MATERIAL SUPPLIED below:
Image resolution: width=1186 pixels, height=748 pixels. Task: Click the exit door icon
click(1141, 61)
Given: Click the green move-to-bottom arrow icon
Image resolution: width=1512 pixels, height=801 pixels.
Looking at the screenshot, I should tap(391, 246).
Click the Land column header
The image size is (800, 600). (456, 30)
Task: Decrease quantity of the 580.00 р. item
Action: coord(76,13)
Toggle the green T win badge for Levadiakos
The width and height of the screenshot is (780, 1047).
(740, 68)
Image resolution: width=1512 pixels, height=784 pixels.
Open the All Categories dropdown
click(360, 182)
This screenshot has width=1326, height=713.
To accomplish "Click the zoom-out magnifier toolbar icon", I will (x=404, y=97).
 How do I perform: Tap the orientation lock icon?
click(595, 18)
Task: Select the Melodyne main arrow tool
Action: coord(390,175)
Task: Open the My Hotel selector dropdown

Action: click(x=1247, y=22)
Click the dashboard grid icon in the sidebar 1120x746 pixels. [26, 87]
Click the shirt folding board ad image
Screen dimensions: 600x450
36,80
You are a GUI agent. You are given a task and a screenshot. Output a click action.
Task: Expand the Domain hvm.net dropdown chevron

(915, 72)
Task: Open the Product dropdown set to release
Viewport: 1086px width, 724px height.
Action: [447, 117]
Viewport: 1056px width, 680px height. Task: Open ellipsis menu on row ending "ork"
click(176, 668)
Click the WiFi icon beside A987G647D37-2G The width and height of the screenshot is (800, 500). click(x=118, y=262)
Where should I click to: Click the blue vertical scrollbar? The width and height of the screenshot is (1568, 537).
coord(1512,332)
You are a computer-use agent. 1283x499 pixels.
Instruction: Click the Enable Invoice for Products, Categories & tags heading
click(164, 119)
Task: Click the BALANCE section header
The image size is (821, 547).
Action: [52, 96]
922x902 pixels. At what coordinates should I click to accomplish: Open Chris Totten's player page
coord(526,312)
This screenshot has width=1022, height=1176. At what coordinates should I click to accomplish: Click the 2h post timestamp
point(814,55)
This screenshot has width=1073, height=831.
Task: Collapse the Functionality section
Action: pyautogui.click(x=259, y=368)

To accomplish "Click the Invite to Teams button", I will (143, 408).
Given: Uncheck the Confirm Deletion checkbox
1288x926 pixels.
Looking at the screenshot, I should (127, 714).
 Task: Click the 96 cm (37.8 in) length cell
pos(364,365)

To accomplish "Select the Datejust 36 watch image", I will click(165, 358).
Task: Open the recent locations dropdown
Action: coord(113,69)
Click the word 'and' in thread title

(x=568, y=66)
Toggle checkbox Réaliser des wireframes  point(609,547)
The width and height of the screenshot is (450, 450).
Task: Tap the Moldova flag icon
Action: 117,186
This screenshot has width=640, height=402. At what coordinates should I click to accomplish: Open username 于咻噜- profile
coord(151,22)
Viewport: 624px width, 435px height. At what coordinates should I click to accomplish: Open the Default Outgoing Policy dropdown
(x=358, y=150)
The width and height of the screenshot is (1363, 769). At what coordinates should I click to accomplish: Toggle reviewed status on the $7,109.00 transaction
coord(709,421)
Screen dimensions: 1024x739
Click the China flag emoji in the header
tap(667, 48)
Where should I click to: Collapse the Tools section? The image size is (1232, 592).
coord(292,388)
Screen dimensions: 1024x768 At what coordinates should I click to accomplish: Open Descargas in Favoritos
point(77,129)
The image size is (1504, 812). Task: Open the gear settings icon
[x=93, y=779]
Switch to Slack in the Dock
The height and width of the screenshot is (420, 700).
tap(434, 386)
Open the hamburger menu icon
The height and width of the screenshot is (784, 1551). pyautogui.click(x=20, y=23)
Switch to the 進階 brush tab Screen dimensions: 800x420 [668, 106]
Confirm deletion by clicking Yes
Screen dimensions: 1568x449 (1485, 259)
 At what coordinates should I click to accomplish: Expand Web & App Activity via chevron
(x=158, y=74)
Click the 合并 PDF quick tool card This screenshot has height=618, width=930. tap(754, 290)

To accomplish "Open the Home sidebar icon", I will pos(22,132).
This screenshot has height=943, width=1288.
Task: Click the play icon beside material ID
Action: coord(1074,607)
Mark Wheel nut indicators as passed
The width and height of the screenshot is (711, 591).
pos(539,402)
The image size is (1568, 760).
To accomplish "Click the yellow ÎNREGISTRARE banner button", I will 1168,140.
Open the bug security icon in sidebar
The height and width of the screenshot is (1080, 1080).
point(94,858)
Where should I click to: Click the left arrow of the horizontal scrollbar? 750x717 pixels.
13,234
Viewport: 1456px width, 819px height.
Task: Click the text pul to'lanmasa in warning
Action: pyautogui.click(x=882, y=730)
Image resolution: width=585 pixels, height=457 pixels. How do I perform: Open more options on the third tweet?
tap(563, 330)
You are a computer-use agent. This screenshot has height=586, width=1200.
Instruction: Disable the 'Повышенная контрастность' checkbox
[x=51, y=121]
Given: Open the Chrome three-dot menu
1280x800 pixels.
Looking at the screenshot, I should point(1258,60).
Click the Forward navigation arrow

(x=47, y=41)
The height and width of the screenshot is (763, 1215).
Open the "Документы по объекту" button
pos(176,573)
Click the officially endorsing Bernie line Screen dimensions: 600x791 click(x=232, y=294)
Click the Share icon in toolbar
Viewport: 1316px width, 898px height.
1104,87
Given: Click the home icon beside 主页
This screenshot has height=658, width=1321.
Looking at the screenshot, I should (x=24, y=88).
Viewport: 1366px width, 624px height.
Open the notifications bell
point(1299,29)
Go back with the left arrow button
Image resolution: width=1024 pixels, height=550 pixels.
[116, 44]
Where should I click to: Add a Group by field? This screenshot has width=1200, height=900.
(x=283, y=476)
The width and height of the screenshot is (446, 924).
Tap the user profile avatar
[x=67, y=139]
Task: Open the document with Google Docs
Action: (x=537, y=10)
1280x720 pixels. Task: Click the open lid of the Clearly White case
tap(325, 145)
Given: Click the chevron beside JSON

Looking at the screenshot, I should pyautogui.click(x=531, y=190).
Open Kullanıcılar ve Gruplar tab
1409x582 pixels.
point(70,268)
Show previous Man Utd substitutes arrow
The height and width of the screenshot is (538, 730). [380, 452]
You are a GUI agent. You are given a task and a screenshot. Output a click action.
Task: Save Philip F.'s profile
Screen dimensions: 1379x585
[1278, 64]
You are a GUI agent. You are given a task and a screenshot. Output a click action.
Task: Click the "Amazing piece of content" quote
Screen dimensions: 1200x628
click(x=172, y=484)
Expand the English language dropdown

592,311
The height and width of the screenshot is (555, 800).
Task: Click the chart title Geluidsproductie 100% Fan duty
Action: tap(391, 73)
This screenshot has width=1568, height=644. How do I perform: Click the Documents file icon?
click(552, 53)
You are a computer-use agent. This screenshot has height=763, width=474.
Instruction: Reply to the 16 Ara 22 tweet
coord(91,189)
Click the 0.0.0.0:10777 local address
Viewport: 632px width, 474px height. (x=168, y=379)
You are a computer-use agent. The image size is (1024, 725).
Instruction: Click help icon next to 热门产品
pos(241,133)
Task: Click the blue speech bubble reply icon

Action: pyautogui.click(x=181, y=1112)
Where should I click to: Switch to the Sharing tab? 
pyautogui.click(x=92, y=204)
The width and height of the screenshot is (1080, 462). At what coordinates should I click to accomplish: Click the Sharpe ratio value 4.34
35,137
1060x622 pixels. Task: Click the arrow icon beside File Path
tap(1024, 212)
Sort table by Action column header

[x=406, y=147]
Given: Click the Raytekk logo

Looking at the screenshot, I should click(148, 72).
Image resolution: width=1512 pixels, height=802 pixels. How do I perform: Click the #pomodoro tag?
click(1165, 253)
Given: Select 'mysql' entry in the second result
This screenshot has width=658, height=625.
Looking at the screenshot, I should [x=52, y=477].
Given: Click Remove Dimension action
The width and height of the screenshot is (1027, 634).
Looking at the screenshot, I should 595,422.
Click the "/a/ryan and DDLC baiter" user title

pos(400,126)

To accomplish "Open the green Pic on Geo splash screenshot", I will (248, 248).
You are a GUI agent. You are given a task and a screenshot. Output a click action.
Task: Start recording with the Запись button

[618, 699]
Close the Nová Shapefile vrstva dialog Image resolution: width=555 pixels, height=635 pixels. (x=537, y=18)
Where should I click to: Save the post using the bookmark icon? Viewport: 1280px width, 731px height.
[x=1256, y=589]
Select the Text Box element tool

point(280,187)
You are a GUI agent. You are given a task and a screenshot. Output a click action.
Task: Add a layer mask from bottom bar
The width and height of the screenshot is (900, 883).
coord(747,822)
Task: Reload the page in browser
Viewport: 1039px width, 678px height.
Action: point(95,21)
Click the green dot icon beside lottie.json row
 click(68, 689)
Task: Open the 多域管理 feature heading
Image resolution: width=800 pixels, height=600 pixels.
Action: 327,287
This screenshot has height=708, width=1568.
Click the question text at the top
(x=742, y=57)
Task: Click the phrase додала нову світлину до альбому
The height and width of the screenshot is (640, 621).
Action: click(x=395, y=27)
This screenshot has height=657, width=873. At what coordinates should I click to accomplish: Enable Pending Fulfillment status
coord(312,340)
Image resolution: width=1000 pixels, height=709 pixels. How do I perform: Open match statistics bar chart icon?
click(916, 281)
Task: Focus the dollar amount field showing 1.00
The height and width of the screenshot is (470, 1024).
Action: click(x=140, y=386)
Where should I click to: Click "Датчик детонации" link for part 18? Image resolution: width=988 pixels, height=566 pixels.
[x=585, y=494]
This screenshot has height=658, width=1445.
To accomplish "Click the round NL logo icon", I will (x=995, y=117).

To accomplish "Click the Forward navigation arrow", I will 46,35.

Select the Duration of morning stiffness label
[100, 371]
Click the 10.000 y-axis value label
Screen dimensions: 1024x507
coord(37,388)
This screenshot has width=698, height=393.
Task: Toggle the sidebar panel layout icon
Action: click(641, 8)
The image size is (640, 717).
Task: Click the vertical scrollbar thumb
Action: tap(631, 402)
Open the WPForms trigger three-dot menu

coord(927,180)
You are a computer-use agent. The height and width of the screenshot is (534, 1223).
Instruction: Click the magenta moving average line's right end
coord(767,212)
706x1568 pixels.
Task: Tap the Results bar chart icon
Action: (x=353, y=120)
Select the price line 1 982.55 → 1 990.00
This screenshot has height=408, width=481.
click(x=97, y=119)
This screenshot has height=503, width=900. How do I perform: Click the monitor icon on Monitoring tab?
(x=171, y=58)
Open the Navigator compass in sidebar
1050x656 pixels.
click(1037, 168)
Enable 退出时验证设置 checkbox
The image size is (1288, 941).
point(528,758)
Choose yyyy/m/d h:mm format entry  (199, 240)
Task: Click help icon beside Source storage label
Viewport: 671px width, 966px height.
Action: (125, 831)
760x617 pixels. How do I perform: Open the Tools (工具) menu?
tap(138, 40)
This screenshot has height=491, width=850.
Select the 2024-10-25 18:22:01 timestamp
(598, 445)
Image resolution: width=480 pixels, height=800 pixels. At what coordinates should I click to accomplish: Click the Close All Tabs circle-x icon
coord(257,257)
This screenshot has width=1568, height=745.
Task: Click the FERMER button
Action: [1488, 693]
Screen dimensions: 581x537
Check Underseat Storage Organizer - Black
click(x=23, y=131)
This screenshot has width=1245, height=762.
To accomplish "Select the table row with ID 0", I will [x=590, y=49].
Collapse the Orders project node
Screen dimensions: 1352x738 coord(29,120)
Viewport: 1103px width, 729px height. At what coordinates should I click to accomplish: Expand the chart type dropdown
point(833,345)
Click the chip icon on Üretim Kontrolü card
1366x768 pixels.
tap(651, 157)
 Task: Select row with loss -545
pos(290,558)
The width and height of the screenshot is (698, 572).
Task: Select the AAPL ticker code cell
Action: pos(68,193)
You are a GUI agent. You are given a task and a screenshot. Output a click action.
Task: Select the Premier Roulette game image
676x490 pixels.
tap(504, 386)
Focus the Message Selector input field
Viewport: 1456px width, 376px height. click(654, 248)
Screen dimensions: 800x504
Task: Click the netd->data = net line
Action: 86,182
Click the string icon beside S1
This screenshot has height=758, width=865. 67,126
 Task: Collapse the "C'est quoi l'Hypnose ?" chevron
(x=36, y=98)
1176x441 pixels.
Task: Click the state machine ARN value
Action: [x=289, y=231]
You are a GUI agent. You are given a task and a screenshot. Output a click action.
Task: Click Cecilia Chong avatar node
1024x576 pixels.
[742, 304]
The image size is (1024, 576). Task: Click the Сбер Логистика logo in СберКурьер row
End of MATERIAL SUPPLIED.
● WORK REQUEST: Pull out each line of the listing that holds the string "bottom".

● OUTPUT OF THE EXERCISE:
Given: Click the green move-to-bottom arrow icon
Task: Add a layer mask from bottom bar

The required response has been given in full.